OMTRA’s core technology is Flow Matching. The process of generating a molecule is like sculpting. Traditional methods like diffusion models are like condensing a molecule’s shape from a random “fog.” The process works, but the path is indirect. Flow Matching, on the other hand, sets a clear, smooth “track” for the model. The model starts from a simple, known distribution and transforms precisely along this track to arrive at the target molecule’s 3D structure.

This method can naturally handle two different types of data at the same time: continuously changing 3D atomic coordinates and discrete atom types (carbon, nitrogen, oxygen, etc.). OMTRA solves both of these problems within a single framework.

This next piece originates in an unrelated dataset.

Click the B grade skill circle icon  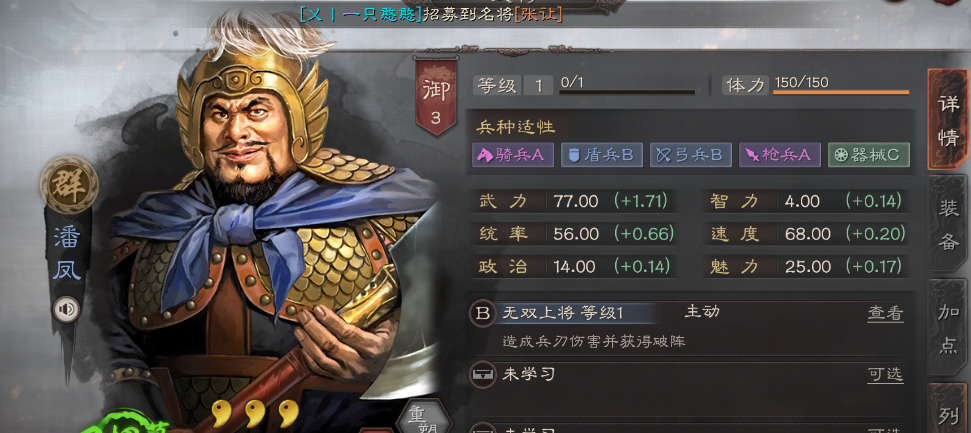coord(482,313)
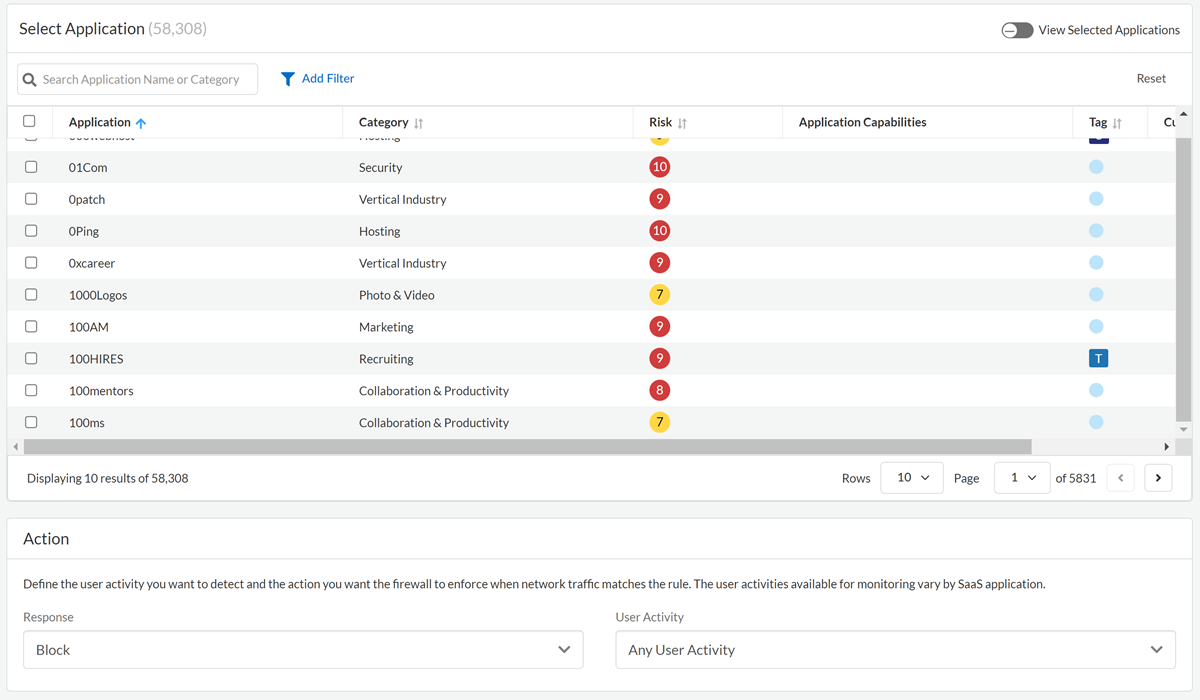Screen dimensions: 1200x700
Task: Check the box for 0Ping application
Action: pyautogui.click(x=31, y=231)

How well does this “Swiss Army knife” work in practice? The researchers tested OMTRA’s ability on specific tasks. For example, given a protein’s active pocket, they asked it to design a new molecule that could bind to it. The results showed that the molecules generated by OMTRA were chemically reasonable, and their predicted binding modes were reliable. It outperformed previous models on several evaluation metrics, demonstrating its practical utility.

A good model needs good data. Another highlight of this work is the creation of a large-scale dataset containing 500 million 3D molecular conformations. This “encyclopedia” allowed the model to see a sufficiently diverse molecular world, which is crucial for improving its ability to generalize. The dataset itself is a major contribution to the field.

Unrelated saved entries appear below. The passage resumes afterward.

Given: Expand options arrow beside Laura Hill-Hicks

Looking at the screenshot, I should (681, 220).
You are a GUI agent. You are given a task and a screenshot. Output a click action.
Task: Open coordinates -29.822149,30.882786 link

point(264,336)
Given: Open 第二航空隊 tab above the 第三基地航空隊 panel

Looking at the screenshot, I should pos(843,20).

An interesting finding was that as a multi-task model, OMTRA did not show significant synergy between tasks. Intuitively, one might think that learning molecular design, docking, and conformation generation at the same time would be mutually beneficial, creating a “1+1 > 2” effect. For example, learning to generate reasonable 3D conformations should help with protein docking. But the experimental results showed that this synergistic gain was limited or nonexistent. This reveals an important issue: how to achieve effective multi-task learning and knowledge transfer in the field of molecular generation is still an open challenge. Simply stacking tasks together does not guarantee a leap in performance.

The authors look toward the future of the model, planning to teach OMTRA to generate protein structures. If achieved, this would be a huge step forward. It would mean the model could handle docking with flexible proteins and even design drugs when the protein structure is unknown. It’s like being able to design a key not just for a fixed lock, but for a lock that can change its shape.

Overall, OMTRA is a well-designed and solid generative model that offers a viable way to unify multiple tasks in SBDD. At the same time, its experimental results reveal the limitations of multi-task learning at its current stage, and this honesty makes the work even more valuable.